The render pipeline
When you hit Render full episode on the Assembly tab, Studio runs eight stages in order. Each one reads the episode manifestand the outputs of the stage before it, and writes a single artifact the next stage picks up. It’s a plain, readable pipeline - you can run the whole thing, or any one stage, by hand.
Eight stages, one manifest
Everything hangs off one file per episode - manifest.json. It lists the cues (who says what, in which voice), the characters and b-roll (with their prompts and seeds), the title cards, the music, and the subtitle style. The pipeline never invents anything that isn’t in the manifest; it just renders it. The Prompts page covers what lives in the manifest and how to edit it.

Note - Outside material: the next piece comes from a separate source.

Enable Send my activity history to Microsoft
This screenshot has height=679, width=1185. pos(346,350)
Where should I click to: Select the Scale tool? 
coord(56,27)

| Stage | Does | Tool / model | In → out |
|---|---|---|---|
| 1 · Voiceover stage_1_vo.py | Renders every line of dialogue to a normalized WAV, routing each speaker to its assigned voice. | Piper HAL · OmniVoice | manifest cues + speaker map → vo/<cue>.wav |
| 2 · Masters stage_2_masters.py | Generates one short animated master clip per unique character pose and b-roll. | ComfyUI · zeroscope_v2_576w | character / b-roll prompts → clips/<key>_master.zs.webp |
| 3 · Interpolate stage_3_rife.py | Smooths each 24-frame master to 72 frames with 3× frame interpolation. | rife-ncnn-vulkan (rife-v4.6) | master.webp → .rife_frames/<key>/*.png |
| 4 · Assemble stage_4_assemble.py | Cuts the shots per cue, applies the vintage 'jank' look, and muxes the voiceover into a silent-music cut. | ffmpeg (jank filter) | frames + VO + shot list → <slug>_nosubs.mp4 |
| 4b · Graphics stage_4b_graphics.py | Composites title cards, lower-thirds, and spanning graphics onto the cut (full-frame inserts or overlays). | ffmpeg (filter_complex) | overlays[] + nosubs → nosubs (rewritten) |
| 5 · Music stage_5_music.py | Mixes music beds and one-shot sound effects into the audio. | ffmpeg (amix) | music.beds + sfx → <slug>_music_nosubs.mp4 |
| 6 · Transcribe stage_6_whisper.py | Runs speech recognition on the clean voiceover to get word-level timings. | faster-whisper (large-v3) | VO audio → whisper words (json) |
| 7 · Align subs stage_7_srt.py | Aligns your manifest text against the whisper words so the SRT reads exactly what you wrote, timed to the audio. | difflib (no model) | manifest text + whisper words → final/<slug>.srt |
| 8 · Burn stage_8_burn.py | Burns the subtitles in with the show font and encodes the final video on the GPU; archives the previous final. | ffmpeg h264_nvenc + libass | music_nosubs + srt → final/<slug>.mp4 |
Models and where they run are detailed on the Models page.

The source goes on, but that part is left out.